■ Task to complete: Using the listing below, count every line that contains the word "agent"; respond with the count alone.
━━━ Exercise data
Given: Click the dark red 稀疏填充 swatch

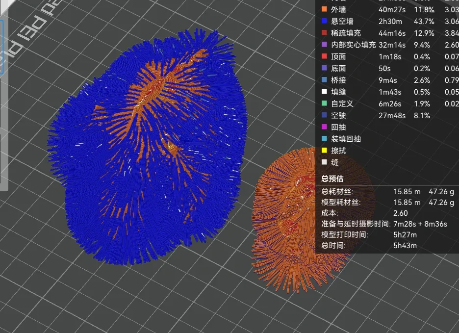Looking at the screenshot, I should tap(324, 33).
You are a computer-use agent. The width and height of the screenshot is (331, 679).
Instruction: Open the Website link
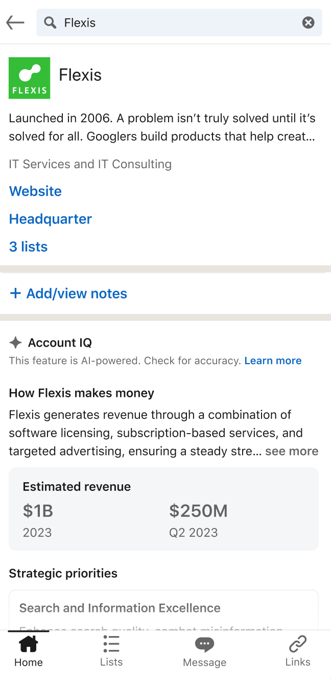[x=35, y=191]
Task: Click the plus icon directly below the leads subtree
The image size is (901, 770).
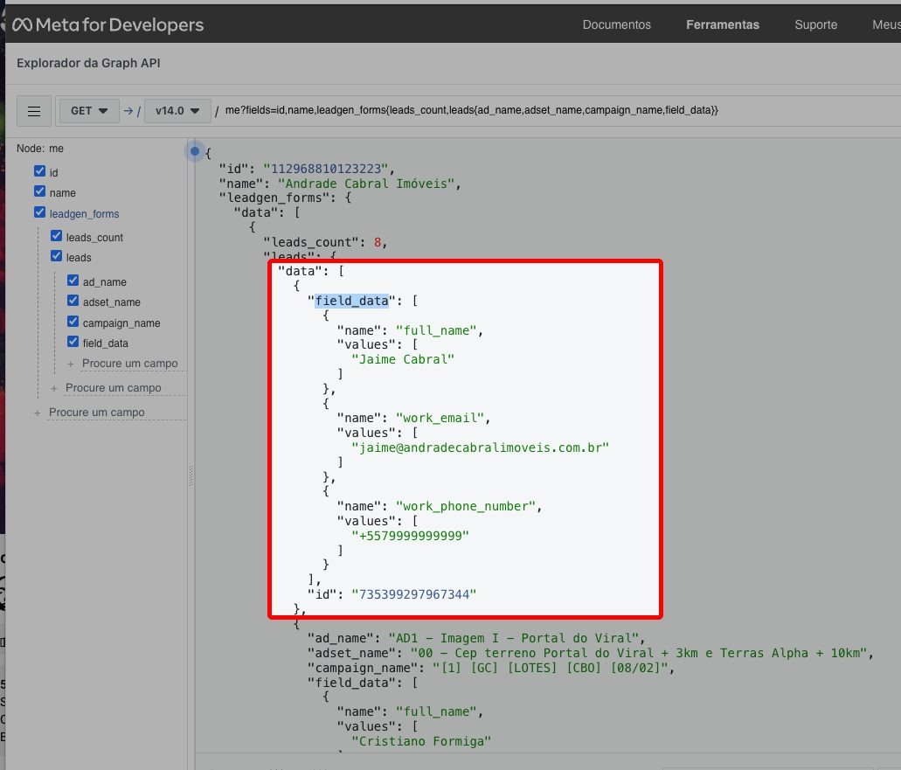Action: click(x=54, y=388)
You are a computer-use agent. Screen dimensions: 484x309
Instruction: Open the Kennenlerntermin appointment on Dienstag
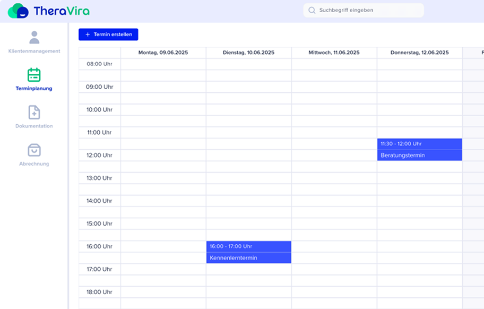pyautogui.click(x=248, y=258)
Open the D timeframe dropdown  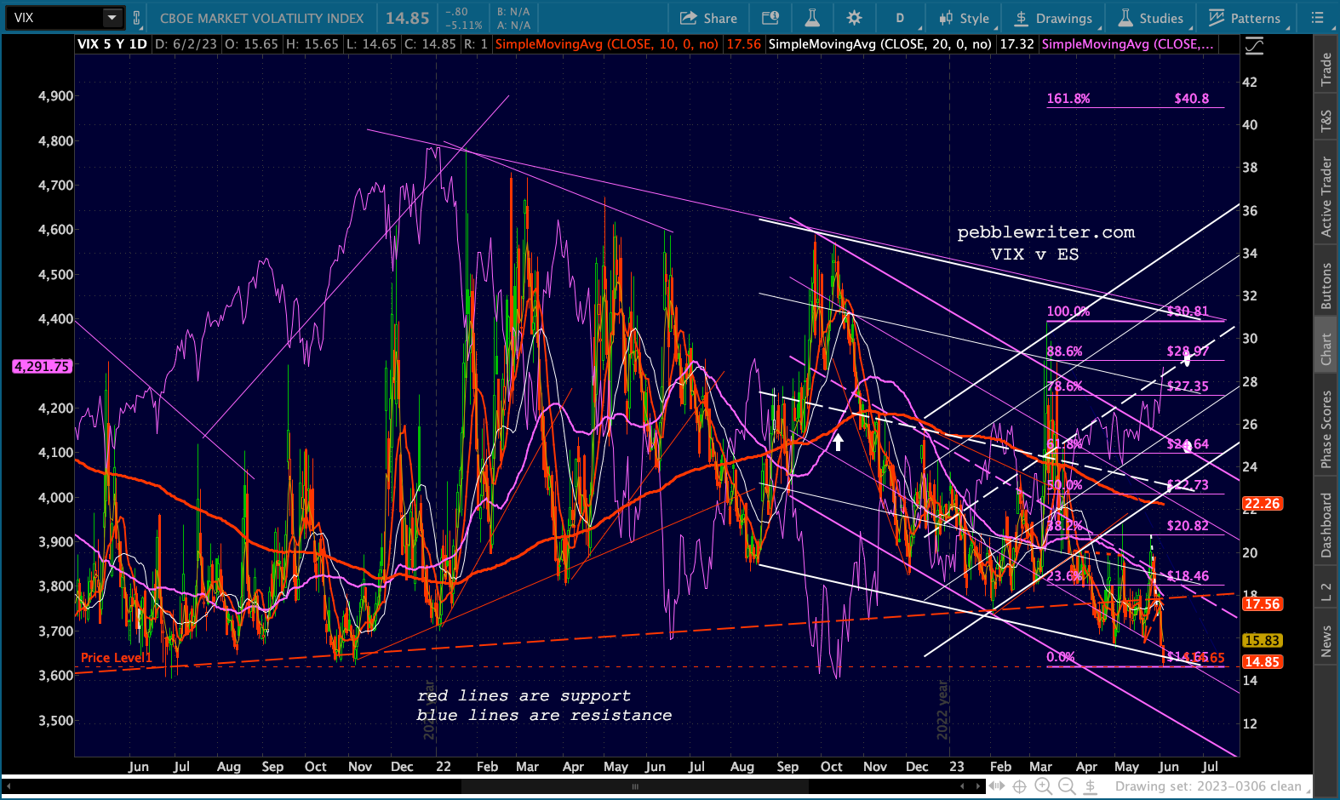point(899,18)
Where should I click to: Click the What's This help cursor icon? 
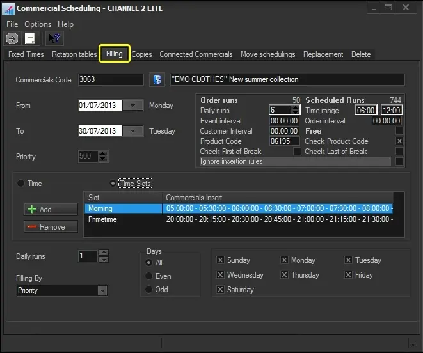[x=54, y=39]
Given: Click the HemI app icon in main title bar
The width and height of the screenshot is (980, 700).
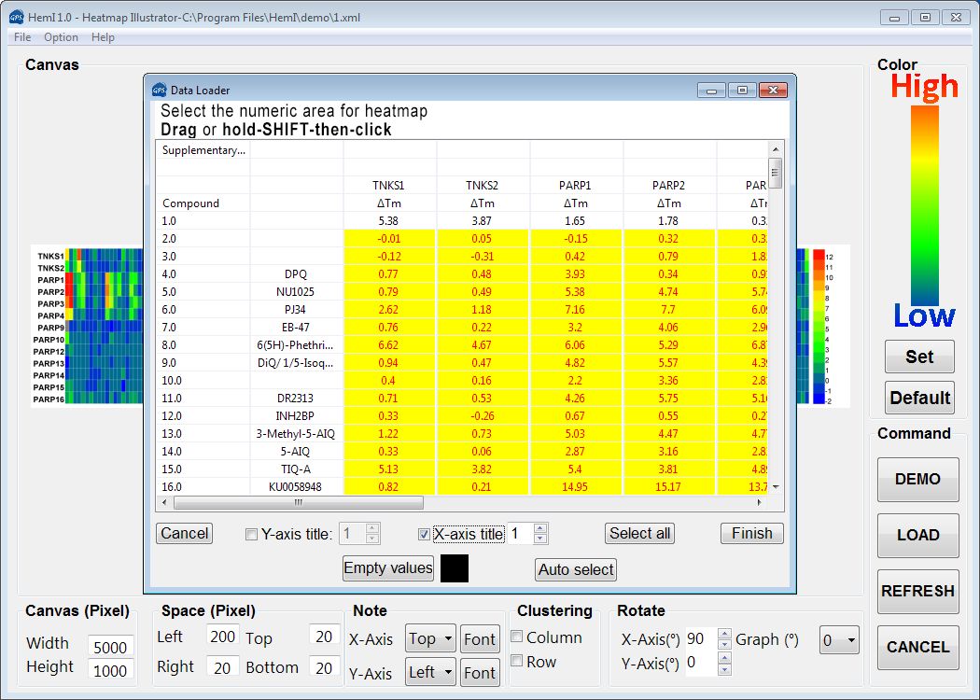Looking at the screenshot, I should click(16, 17).
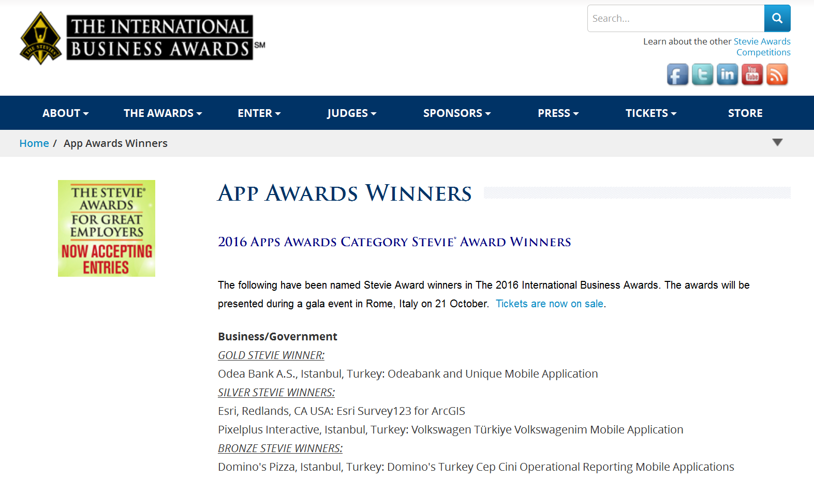Open the Sponsors navigation menu
Screen dimensions: 814x494
click(x=456, y=113)
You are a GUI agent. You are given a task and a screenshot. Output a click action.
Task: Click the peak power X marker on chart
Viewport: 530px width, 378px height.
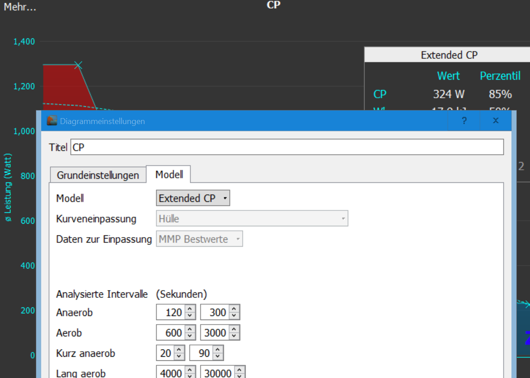[x=78, y=65]
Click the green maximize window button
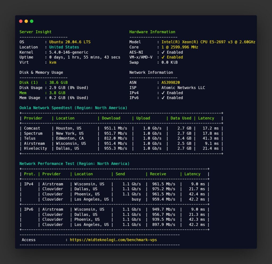Screen dimensions: 272x264 32,21
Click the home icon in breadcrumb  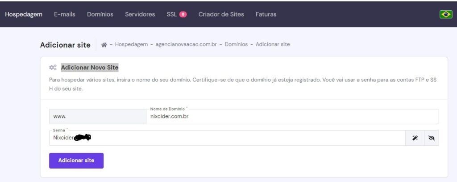(104, 45)
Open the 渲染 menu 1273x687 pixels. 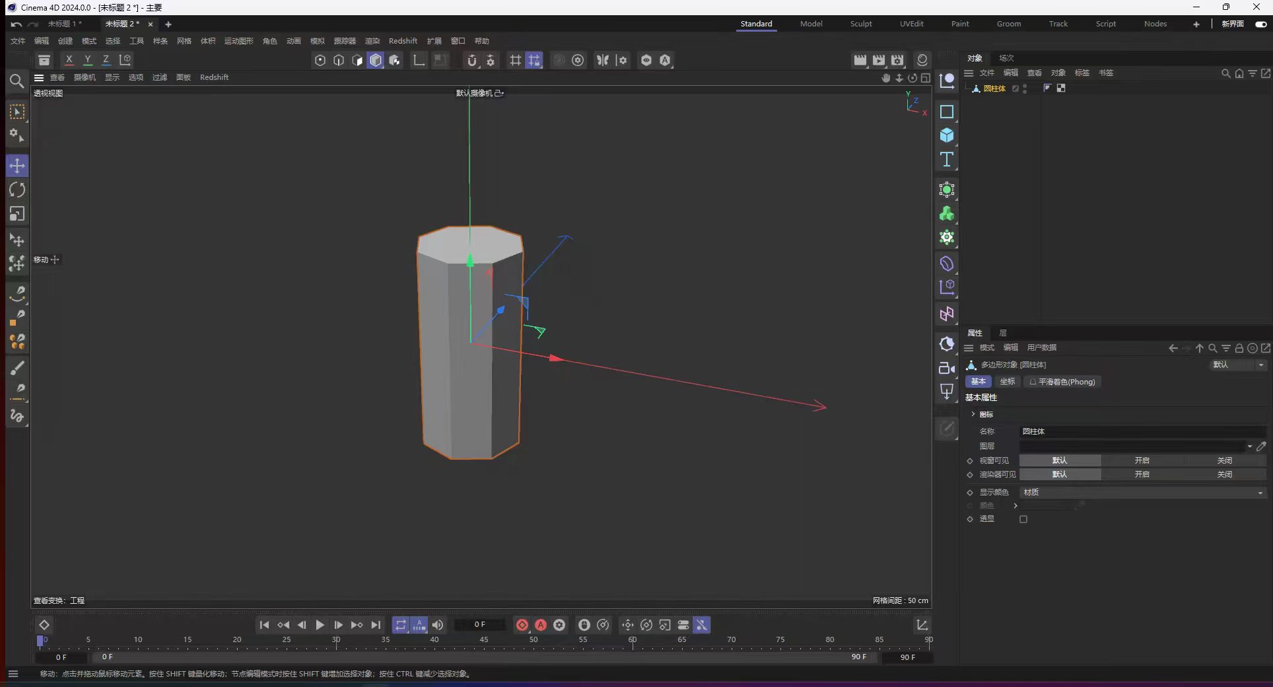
━━━━━━
■ Task solution: 3